Eight police sergeants were given formal reprimands and seven civilian supervisors received final written warnings for distributing the message.

The e-mail, originating from the US, shows a black man being decapitated on railings after a pursuit by police.

A senior officer said the image could be perceived as racist and offensive.

The series of images, which show the pursued man being decapitated after jumping from a flyover, is entitled "Do not run from the police".

Disappointed by conduct

Hertfordshire Police mounted a five-month-long "robust" investigation into the distribution of the e-mail, under the supervision of the Independent Police Complaints Commission.
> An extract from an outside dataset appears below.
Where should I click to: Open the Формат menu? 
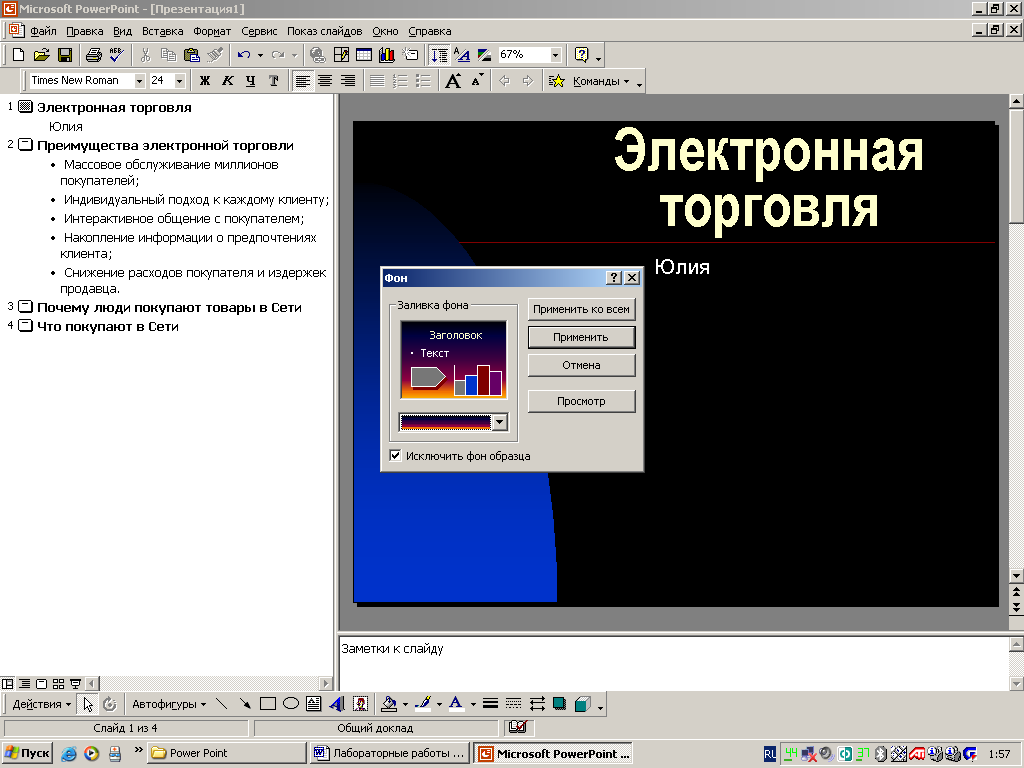(212, 31)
A total of 440 officers and staff at the force received it, 300 of whom deleted it. However, it was circulated by the other 140 who were at sergeant rank and below or of civilian grade.
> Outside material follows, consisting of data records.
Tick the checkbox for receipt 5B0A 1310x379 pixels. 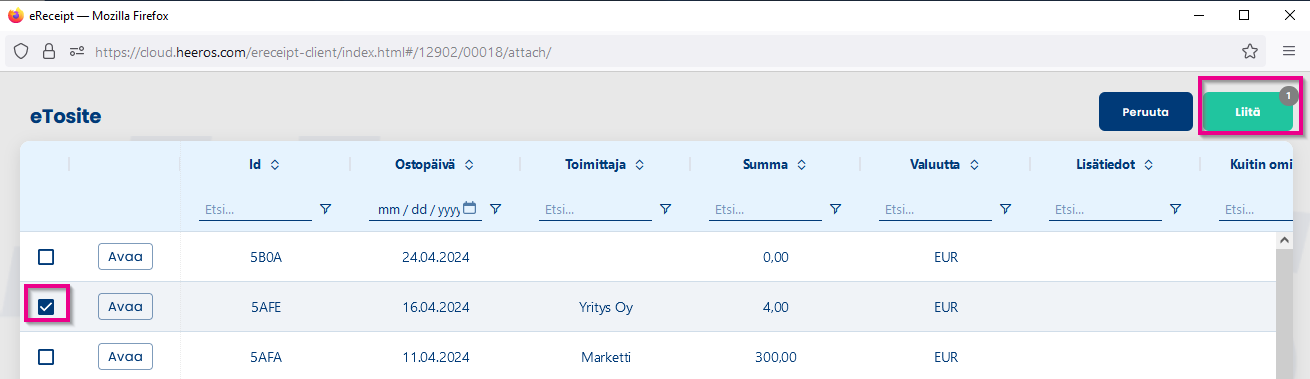[x=46, y=257]
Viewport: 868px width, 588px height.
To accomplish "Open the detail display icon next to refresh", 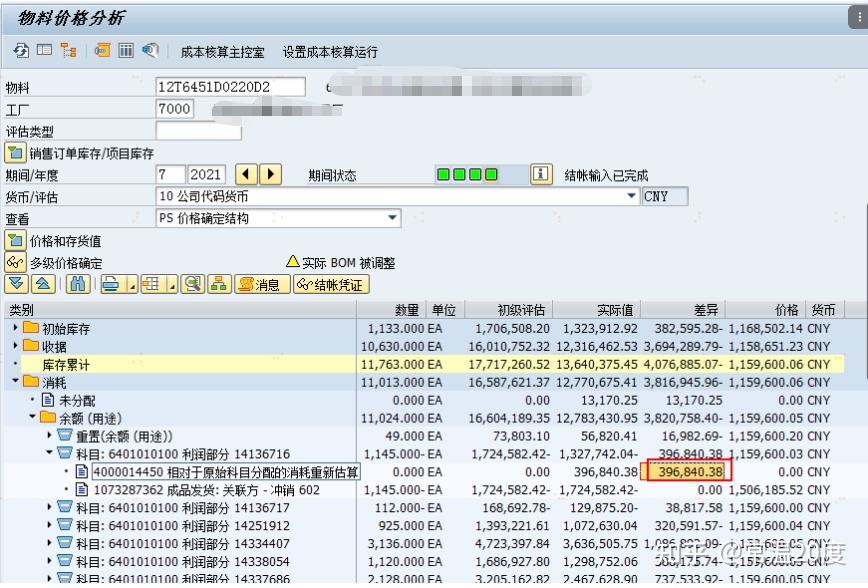I will pyautogui.click(x=43, y=50).

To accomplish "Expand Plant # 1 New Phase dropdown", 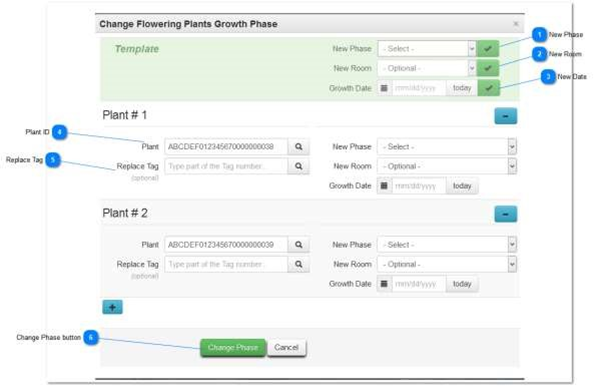I will click(x=447, y=147).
I don't think a robust enough sanction has been taken against the officers concerned, especially the supervisory ones
Keith Jarrett, President of the Black Police Association

Deputy Chief Constable Simon Ash said: "I am disappointed by the conduct of officers and staff who distributed this inappropriate image that some people may have perceived as being racist."

However, chairman of the Hertfordshire Police Federation Adam Kemp said he did not believe it was racist and staff had been dealt with for a breach of the force's internet security policy.

He said: "The email may have been perceived by others as racist but we have had so many differing opinions around this image.

"My own view is that the image itself is not racist but it's certainly inappropriate to be circulating it within a police force."

Alicia Moore, of Hertfordshire's Black Police Association, said the disciplinary sanctions were "appropriate".

"We see this outcome as an opportunity for us all to learn from the investigation and to be able to move on," she said.

President of the Black Police Association Keith Jarrett said disciplinary action should have gone further.

"I don't think a robust enough sanction has been taken against the officers concerned, especially the supervisory ones," he said.

"It is, at best, disrespectful to the black people that live in Hertfordshire."